In [19]:
import mysql.connector
from mysql.connector import Error
import json
import pandas as pd
import os
from dotenv import load_dotenv
load_dotenv()  # take environment variables


True

In [20]:
# loading the mysql database credentials
host = os.getenv("host")
user = os.getenv("user")
password = os.getenv("password")
database = os.getenv("database")
port = os.getenv("port")

In [21]:
port

'3306'

In [22]:

def connect_to_database():
    """Establish connection to MySQL database"""
    try:
        connection = mysql.connector.connect(
            host=host,
            database=database,
            user=user,  # Update with your credentials
            password=password
        )
        return connection
    except Error as e:
        print(f"Error connecting to MySQL: {e}")
        return None

def fetch_all_candidates():
    """Fetch all candidate data from joined tables"""
    connection = connect_to_database()
    if not connection:
        return None
    
    try:
        cursor = connection.cursor(dictionary=True)
        query = '''
        SELECT ur.resumeid, p.name, p.location, p.email, p.phone,
               e.degree, e.major, e.school, e.startdate, e.enddate, e.grade,
               we.company, we.role, we.startdate AS work_startdate, we.enddate AS work_enddate, 
               GROUP_CONCAT(s.skillname) as skills, we.description, 
               we.locationcity, we.locationcountry, ur.ocrtext, 
               mu.name AS user_name, mu.notes, mu.preferredrole, mu.workavailability, 
               mu.fulltimestatus, mu.fulltimeavailability, mu.fulltimesalary,
               mu.fulltimesalarycurrency, mu.parttimesalary, mu.summary
        FROM UserResume ur
        JOIN Education e ON e.educationId = ur.resumeId
        JOIN WorkExperience we ON we.workExperienceId = ur.resumeId
        JOIN PersonalInformation p ON p.personalInfromationId = ur.resumeId
        JOIN mystartup_users mu ON mu.userid = ur.resumeid
        JOIN mystartupUserSkills ms ON ms.userId = ur.resumeid
        JOIN skills s ON s.skillid = ms.skillid
        GROUP BY ur.resumeid
        ORDER BY ur.resumeid
        '''
        cursor.execute(query)
        records = cursor.fetchall()
        return records
    except Error as e:
        print(f"Error fetching data: {e}")
        return None
    finally:
        if connection.is_connected():
            cursor.close()
            connection.close()


In [23]:
# Test Phase 1
print("Phase 1: Testing database connection and data fetching")
candidates_data = fetch_all_candidates()

Phase 1: Testing database connection and data fetching


In [24]:
len(candidates_data)

5

In [25]:
if candidates_data:
    print(f"total candidate in database:- {len(candidates_data)}")
    print("Sample candidate:", candidates_data[0]['name'] if candidates_data else "No data")

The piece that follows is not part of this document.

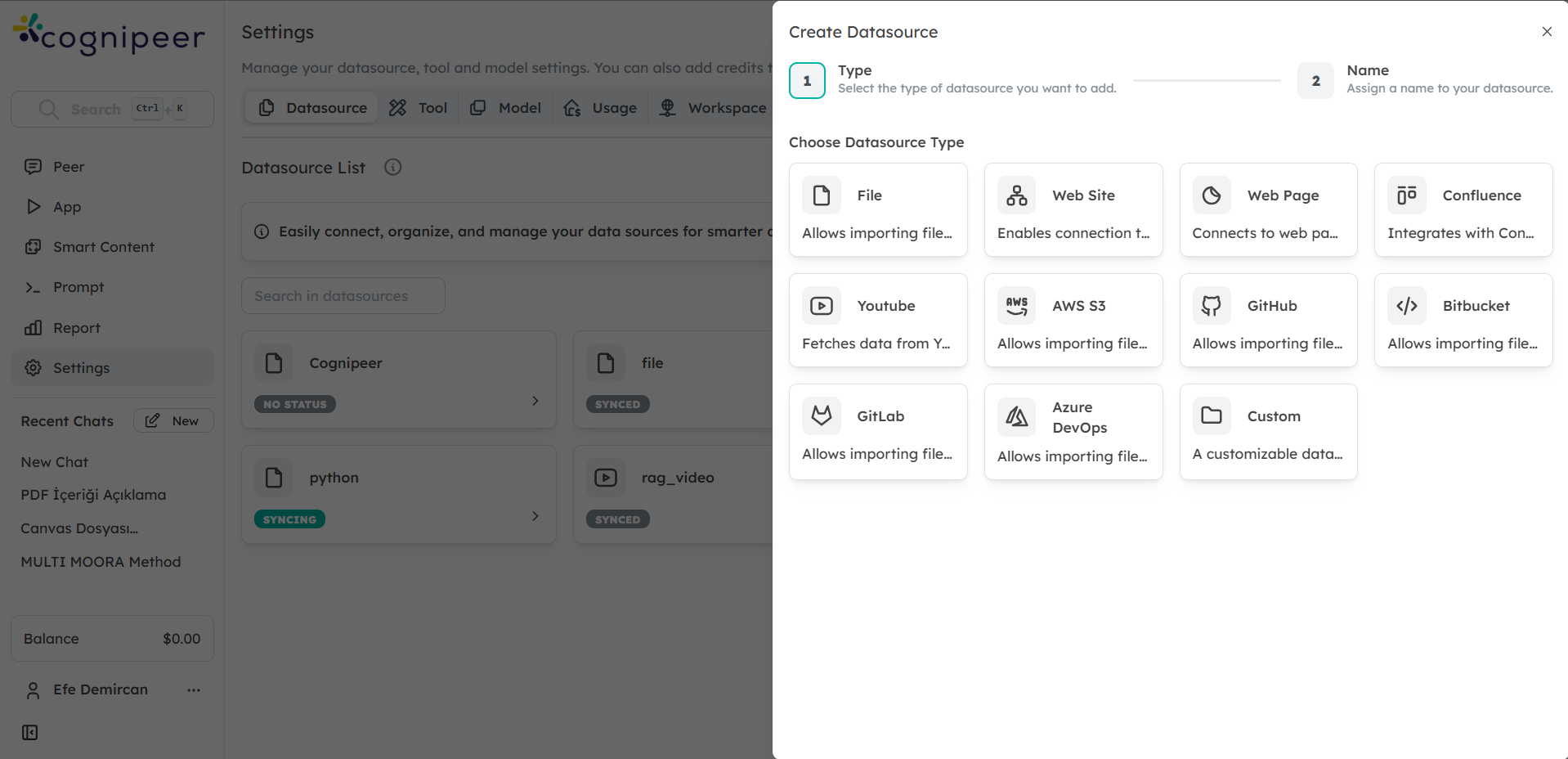Select the Bitbucket code icon
Screen dimensions: 1568x759
(1406, 306)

total candidate in database:- 5
Sample candidate: Rahul Sharma


### Profile-summary Generation

In [53]:
def create_candidate_profile_text(candidate):
    """Create comprehensive profile text for embedding generation"""
    profile_parts = []
    
    try:
        # Personal and Role Information
        profile_parts.append(f"Name: {candidate['name']}")
        profile_parts.append(f"Preferred Role: {candidate['preferredrole']}")
        
        # Parse location JSON
        if isinstance(candidate['location'], str):
            location = json.loads(candidate['location'])
        else:
            location = candidate['location']
        profile_parts.append(f"Location: {location.get('city', '')}, {location.get('state', '')}, {location.get('country', '')}")
        
        # Education Background
        profile_parts.append(f"Education: {candidate['degree']} in {candidate['major']} from {candidate['school']}")
        profile_parts.append(f"Academic Grade: {candidate['grade']}")
        
        # Work Experience
        profile_parts.append(f"Current/Recent Role: {candidate['role']} at {candidate['company']}")
        profile_parts.append(f"Work Location: {candidate['locationcity']}, {candidate['locationcountry']}")
        profile_parts.append(f"Work Description: {candidate['description']}")
        
        # Skills
        profile_parts.append(f"Technical Skills: {candidate['skills']}")
        
        # Availability and Compensation
        profile_parts.append(f"Work Availability: {candidate['workavailability']}")
        profile_parts.append(f"Full-time Status: {candidate['fulltimestatus']}")
        profile_parts.append(f"Expected Salary: {candidate['fulltimesalary']} {candidate['fulltimesalarycurrency']}")
        
        # Resume OCR and Summary
        profile_parts.append(f"Resume Content: {candidate['ocrtext']}")
        profile_parts.append(f"Professional Summary: {candidate['summary']}")
        profile_parts.append(f"Additional Notes: {candidate['notes']}")
        
        return " | ".join(profile_parts)
    except Exception as e:
        print(f"Error creating profile for {candidate.get('name', 'Unknown')}: {e}")
        return ""


In [54]:
def generate_all_profile_texts(candidates_data):
    """Generate profile texts for all candidates"""
    profile_texts = []
    candidate_ids = []
    
    for candidate in candidates_data:
        profile_text = create_candidate_profile_text(candidate)
        if profile_text:
            profile_texts.append(profile_text)
            candidate_ids.append(candidate['resumeid'])
    
    return profile_texts, candidate_ids


In [55]:
# Test Phase 2
print("\nPhase 2: Testing profile text generation")
if candidates_data:
    profile_texts, candidate_ids = generate_all_profile_texts(candidates_data)
    print(f"Generated {len(profile_texts)} profile texts")
    print(f"Sample profile text (first 200 chars): {profile_texts[0][:200]}..." if profile_texts else "No profiles generated")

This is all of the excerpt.